Impressive resume. You may want to check it out. Just click on his name above. I’m sure the good professor wears his many titles well.

Professor Yasheng Huang may be right when he says, “To be sure, the vast majority of serious economists are absolutely right that in the long run, a currency revaluation is in the interest of the Chinese. But this is politics, where the issue is not about the technocratic intricacies of who is right and who is wrong.”

However, the professor is wrong to suggest that Washington D.C. find a way to communicate more effectively with the Chinese people by bypassing China’s government.

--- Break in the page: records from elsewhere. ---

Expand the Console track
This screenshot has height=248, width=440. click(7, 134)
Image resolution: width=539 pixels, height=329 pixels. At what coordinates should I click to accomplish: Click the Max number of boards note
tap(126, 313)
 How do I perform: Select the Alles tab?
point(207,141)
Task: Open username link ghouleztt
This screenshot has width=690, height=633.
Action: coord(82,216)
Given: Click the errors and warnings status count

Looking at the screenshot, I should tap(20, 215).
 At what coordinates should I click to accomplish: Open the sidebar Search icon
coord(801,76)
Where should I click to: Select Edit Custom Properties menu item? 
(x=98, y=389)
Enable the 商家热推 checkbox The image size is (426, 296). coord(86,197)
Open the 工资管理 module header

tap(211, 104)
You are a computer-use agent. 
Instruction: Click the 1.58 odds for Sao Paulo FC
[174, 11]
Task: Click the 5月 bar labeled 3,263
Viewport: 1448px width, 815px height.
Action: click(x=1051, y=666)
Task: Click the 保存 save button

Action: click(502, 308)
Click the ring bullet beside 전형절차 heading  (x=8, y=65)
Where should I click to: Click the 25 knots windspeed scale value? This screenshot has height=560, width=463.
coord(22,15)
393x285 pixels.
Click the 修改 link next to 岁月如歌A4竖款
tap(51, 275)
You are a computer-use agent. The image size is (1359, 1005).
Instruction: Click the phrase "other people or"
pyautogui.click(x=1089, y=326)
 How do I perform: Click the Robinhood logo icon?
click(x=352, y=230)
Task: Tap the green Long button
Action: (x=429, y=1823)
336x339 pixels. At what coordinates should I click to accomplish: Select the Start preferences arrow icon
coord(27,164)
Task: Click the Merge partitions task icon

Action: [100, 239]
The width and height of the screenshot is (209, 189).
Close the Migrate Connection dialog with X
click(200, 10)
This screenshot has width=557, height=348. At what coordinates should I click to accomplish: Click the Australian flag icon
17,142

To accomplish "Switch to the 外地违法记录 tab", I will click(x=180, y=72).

Consider how Americans would take to China’s Communist Party bypassing Washington and going directly to the entire US population with a huge media campaign to win them over.

The US already tried that in the Middle East and that hasn’t worked well. Islamic Fundamentalists have done a much better job winning Muslims over to their cause than the US has.

In fact, a report by Professor Frank Griffel at YaleGlobal Online makes a good case for why Professor Yasheng Huang’s suggestion won’t work in China.

Griffel writes, “Muslim fundamentalist movements encourage the use of the internet among their followers, for instance, not in order to sell something by e-mail order, but rather to promote the creation of a network of like-minded people who share a common understanding of what ‘Islam’ means and what it advocates.”

The same is true of the Chinese, who use the Internet differently than people in the West and are promoting a network of like-minded people who share a common understanding of what being “Chinese” means.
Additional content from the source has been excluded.